* **WHAT IS EXPECTED**:
Below are entries; tally how many lines hold the string "handle" and answer with only that figure.

(Dataset entries)
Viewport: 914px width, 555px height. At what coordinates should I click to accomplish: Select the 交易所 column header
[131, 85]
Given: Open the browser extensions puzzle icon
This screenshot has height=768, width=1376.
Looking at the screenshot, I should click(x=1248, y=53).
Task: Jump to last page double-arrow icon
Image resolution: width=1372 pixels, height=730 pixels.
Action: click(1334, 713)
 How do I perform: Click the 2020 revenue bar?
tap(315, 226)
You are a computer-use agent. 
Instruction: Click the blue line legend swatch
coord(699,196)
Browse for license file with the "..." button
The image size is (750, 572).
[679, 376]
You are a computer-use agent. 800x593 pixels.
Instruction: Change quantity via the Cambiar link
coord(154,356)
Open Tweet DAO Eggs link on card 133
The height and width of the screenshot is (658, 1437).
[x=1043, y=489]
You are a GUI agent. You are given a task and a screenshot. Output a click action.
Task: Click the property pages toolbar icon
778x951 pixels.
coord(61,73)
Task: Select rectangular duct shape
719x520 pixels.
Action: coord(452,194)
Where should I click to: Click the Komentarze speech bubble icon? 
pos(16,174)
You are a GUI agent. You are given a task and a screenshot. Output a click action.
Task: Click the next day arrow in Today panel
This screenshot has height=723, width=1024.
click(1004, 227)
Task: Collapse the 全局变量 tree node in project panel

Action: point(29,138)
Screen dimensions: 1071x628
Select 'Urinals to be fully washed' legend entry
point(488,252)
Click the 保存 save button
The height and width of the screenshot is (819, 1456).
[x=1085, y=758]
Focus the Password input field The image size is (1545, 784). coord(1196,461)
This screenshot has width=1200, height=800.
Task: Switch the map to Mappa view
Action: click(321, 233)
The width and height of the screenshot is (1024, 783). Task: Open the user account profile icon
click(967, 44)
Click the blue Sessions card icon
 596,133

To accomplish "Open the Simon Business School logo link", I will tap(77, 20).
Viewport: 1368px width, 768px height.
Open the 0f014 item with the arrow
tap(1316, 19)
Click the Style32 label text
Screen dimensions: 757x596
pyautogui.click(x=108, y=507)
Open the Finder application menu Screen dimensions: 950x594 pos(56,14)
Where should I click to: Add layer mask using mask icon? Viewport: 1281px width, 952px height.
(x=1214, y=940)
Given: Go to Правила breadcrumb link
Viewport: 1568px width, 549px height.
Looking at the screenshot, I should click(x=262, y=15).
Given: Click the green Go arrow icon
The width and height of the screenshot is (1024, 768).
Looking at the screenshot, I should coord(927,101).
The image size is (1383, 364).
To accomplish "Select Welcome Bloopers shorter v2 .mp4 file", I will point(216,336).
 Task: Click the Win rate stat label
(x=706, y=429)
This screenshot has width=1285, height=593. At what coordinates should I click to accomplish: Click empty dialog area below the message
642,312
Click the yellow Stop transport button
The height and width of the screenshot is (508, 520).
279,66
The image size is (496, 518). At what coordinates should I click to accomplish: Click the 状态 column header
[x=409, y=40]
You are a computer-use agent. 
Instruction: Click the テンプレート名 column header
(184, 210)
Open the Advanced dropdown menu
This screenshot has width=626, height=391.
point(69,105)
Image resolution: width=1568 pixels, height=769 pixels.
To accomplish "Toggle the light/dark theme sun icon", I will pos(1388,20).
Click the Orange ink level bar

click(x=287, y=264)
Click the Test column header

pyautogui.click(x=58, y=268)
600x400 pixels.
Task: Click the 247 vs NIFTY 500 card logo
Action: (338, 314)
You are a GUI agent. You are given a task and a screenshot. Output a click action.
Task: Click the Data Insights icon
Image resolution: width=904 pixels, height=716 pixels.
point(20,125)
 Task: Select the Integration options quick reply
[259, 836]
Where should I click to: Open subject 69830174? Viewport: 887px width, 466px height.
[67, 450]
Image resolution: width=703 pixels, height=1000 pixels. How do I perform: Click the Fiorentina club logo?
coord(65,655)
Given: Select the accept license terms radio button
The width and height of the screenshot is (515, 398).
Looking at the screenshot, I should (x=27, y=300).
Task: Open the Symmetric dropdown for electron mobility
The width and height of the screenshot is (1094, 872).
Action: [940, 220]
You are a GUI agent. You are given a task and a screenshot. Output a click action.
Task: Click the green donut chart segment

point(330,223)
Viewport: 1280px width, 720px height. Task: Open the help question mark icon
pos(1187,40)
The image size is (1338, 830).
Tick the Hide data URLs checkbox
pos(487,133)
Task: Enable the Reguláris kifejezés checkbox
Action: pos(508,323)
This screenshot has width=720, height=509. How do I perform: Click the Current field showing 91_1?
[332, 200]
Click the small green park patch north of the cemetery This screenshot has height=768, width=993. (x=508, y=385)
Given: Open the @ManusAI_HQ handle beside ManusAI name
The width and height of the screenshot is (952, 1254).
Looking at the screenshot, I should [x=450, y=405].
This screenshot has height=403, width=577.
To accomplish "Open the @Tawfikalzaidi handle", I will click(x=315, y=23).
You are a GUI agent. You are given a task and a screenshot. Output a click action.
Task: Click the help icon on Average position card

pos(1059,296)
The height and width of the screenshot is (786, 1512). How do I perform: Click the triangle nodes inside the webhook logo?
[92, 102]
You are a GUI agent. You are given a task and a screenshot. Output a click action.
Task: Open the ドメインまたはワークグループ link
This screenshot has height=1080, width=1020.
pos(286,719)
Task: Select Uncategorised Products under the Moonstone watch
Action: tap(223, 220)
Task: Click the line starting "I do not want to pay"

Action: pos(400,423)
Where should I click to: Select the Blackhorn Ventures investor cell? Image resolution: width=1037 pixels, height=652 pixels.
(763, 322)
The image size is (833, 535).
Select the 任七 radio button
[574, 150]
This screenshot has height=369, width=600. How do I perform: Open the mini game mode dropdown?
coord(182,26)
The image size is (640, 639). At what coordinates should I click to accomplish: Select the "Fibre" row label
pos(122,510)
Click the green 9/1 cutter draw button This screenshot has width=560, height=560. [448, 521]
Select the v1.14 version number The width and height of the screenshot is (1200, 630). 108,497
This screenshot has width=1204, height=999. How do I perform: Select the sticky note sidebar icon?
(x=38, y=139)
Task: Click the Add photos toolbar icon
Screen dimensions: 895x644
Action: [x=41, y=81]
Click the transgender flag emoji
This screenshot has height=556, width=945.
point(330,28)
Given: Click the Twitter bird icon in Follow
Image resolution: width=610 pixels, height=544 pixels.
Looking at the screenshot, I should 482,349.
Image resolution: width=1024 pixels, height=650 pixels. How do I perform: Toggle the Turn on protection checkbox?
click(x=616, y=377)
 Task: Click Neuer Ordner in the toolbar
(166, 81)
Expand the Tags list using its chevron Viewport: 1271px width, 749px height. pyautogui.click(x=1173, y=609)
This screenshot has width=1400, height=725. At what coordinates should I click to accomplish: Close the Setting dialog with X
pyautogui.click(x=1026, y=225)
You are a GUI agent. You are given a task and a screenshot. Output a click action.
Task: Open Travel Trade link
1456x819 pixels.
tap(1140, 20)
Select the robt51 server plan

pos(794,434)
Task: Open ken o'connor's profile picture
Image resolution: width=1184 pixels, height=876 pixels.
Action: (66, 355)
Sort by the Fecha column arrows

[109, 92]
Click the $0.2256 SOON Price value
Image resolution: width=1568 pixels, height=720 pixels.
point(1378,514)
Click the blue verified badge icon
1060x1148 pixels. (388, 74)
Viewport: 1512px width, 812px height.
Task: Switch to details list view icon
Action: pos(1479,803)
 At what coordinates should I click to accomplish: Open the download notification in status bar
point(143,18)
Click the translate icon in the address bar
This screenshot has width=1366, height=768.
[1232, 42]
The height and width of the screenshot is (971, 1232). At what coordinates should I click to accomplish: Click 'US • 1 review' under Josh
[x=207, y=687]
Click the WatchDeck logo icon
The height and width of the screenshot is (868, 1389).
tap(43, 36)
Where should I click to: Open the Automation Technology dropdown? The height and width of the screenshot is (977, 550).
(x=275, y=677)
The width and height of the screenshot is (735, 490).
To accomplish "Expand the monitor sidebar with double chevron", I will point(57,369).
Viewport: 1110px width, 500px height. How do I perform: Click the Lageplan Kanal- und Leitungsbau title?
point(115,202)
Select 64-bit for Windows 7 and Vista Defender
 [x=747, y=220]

* **EXERCISE OUTPUT**:
2